4. Entity Integrity, Referential Integrity, and Foreign Keys

 The entity integrity constraint states that no primary key value can be NULL. This
is because the primary key value is used to identify individual tuples in a relation.
 Key constraints and entity integrity constraints are specified on individual relations.
 The referential integrity constraint is specified between two relations and is used to
maintain the consistency among tuples in the two relations.
 Informally, the referential integrity constraint states that a tuple in one relation
that refers to another relation must refer to an existing tuple in that
relation.
 For example, the attribute Dno of EMPLOYEE gives the department number for which
each employee works; hence, its value in every EMPLOYEE tuple must match the

Dnumber value of some tuple in the DEPARTMENT relation.

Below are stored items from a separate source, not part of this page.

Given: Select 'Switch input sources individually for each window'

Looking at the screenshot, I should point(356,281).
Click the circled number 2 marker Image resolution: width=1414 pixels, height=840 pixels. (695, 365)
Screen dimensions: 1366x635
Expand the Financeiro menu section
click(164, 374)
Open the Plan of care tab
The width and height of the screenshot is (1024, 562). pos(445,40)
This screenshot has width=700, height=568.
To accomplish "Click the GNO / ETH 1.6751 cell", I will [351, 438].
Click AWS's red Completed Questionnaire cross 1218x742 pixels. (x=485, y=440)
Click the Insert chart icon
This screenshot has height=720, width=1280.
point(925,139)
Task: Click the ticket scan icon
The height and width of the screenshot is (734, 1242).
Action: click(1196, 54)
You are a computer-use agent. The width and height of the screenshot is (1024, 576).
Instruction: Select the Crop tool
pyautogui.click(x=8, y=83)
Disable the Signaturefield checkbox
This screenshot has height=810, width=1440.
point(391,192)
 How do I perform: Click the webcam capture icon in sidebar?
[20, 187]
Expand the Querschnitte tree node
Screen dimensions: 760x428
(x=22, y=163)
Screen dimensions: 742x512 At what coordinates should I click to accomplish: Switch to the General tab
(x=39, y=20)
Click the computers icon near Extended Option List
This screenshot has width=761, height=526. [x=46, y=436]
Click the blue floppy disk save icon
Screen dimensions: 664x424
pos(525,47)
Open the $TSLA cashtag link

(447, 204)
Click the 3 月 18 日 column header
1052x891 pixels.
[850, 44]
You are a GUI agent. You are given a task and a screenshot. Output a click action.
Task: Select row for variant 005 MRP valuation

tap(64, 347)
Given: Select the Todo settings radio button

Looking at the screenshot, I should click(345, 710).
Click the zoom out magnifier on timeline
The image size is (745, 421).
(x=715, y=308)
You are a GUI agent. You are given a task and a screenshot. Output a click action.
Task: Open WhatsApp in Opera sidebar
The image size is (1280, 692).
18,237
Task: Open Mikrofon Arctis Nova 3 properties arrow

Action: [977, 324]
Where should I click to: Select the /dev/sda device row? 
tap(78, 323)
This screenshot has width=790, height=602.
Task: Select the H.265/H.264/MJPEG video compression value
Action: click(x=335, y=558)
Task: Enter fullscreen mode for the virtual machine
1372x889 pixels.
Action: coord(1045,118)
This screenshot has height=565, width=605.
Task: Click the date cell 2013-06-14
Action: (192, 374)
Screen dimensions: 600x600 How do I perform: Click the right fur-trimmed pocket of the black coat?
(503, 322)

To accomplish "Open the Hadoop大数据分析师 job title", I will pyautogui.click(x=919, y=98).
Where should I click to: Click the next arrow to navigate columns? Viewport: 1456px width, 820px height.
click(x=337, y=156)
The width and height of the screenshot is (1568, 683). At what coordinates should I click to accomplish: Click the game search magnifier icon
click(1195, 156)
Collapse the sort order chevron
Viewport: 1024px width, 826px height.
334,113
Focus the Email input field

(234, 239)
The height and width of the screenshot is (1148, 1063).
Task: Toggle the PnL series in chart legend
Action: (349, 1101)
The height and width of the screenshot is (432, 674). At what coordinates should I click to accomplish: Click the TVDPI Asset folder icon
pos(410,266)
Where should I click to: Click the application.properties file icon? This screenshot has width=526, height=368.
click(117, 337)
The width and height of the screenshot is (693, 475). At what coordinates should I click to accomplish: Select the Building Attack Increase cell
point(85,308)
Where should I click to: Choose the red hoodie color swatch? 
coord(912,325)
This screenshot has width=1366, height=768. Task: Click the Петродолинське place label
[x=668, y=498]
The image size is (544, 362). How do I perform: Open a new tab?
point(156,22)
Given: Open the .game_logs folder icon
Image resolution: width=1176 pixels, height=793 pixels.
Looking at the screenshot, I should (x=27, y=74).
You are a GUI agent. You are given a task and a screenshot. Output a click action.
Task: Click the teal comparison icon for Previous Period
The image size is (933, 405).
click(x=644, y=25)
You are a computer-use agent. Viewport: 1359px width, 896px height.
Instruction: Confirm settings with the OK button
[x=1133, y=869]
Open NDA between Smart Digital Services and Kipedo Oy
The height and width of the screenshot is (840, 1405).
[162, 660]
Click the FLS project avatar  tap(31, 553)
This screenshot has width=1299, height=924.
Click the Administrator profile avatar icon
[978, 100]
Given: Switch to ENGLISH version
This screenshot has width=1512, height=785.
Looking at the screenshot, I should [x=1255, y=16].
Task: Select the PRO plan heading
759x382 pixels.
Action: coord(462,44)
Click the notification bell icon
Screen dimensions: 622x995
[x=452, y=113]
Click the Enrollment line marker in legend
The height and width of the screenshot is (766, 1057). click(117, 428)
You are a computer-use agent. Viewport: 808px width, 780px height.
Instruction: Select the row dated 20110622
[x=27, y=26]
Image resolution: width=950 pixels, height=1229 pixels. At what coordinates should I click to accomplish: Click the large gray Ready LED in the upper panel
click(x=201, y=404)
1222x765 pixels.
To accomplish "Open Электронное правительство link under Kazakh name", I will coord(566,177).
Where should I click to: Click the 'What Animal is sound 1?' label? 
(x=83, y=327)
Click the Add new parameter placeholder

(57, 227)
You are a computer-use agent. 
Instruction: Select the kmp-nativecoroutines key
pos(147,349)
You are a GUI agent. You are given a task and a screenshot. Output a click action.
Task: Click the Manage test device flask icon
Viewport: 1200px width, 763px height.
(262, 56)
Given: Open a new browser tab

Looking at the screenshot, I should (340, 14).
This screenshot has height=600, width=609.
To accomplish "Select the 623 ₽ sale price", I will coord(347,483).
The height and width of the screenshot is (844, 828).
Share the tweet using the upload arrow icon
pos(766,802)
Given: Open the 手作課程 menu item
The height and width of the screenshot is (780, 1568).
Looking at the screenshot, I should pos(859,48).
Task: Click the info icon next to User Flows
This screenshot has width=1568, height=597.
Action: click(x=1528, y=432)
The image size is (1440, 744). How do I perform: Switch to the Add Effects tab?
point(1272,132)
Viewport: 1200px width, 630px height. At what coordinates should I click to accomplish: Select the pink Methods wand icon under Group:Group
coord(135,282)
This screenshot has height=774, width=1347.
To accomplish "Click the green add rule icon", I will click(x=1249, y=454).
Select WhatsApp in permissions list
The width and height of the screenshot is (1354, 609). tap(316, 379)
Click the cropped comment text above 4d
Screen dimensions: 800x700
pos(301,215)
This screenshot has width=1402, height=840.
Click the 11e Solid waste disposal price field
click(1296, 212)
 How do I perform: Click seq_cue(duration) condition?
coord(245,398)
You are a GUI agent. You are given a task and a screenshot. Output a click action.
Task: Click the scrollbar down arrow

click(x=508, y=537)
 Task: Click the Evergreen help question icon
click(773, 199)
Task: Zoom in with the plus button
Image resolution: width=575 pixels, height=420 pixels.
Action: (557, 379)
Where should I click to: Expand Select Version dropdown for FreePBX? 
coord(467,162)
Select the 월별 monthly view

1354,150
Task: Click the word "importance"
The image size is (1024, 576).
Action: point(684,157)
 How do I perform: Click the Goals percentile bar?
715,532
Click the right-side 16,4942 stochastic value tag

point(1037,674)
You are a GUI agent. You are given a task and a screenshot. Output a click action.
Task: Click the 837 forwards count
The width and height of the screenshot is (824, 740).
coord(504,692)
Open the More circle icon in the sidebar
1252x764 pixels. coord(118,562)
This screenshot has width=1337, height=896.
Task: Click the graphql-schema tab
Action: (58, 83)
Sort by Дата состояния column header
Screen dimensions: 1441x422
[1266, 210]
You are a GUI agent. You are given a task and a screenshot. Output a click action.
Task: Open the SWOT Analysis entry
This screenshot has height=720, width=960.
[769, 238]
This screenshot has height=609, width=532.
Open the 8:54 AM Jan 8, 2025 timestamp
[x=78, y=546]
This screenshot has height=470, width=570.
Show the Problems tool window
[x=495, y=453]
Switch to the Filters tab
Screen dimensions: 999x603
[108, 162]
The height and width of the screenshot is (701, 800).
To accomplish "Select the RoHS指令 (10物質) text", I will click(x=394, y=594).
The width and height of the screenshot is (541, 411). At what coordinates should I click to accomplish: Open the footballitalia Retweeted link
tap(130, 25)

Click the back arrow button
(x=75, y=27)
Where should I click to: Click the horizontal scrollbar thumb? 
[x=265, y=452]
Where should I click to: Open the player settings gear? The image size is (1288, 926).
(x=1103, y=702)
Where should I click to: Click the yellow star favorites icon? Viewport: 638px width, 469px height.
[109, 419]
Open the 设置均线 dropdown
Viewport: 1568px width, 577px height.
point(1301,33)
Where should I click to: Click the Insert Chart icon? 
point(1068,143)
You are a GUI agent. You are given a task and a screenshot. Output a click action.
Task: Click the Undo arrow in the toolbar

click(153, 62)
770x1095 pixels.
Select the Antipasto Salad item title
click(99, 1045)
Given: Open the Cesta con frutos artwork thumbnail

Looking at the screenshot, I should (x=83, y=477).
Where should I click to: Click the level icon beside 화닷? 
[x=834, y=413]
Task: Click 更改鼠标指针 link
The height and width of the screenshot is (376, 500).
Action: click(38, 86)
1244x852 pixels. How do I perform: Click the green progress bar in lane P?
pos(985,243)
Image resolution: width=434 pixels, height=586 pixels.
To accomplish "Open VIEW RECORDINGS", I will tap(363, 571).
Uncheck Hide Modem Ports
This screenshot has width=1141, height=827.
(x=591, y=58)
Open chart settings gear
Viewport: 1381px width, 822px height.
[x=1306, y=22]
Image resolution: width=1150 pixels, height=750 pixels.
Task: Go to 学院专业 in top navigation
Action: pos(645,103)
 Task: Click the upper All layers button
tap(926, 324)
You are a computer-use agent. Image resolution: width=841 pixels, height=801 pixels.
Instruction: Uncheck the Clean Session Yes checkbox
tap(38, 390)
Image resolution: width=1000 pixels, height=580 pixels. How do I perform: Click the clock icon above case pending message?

 The conditions for a foreign key, given below, specify a referential integrity
constraint between the two relation schemas R1 and R2.
 A set of attributes FK in relation schema R1 is a foreign key of R1 that references
relation R2 if it satisfies the following rules:
1. The attributes in FK have the same domain(s) as the primary key attributes PK of
R2; the attributes FK are said to reference or refer to the relation R2.
2. A value of FK in a tuple t1 of the current state r1(R1) either occurs as a value of PK
for some tuple t2 in the current state r2(R2) or is NULL. In the former case, we have
t1[FK] = t2[PK], and we say that the tuple t1 references or refers to the tuple t2.
 In this definition, R1 is called the referencing relation and R2 is the referenced
relation. If these two conditions hold, a referential integrity constraint from R1 to R2
is said to hold.
 In the EMPLOYEE relation, the attribute Dno refers to the department for which an
employee works;
hence, it is designated Dno to be a foreign key of EMPLOYEE referencing the
DEPARTMENT relation.
 This means that a value of Dno in any tuple t1 of the EMPLOYEE relation must match
a value of Constraints the primary key of DEPARTMENT—the Dnumber attribute—in
some tuple t2 of the DEPARTMENT relation, or the value of Dno can be NULL if the
employee does not belong to a department or will be assigned to a department later.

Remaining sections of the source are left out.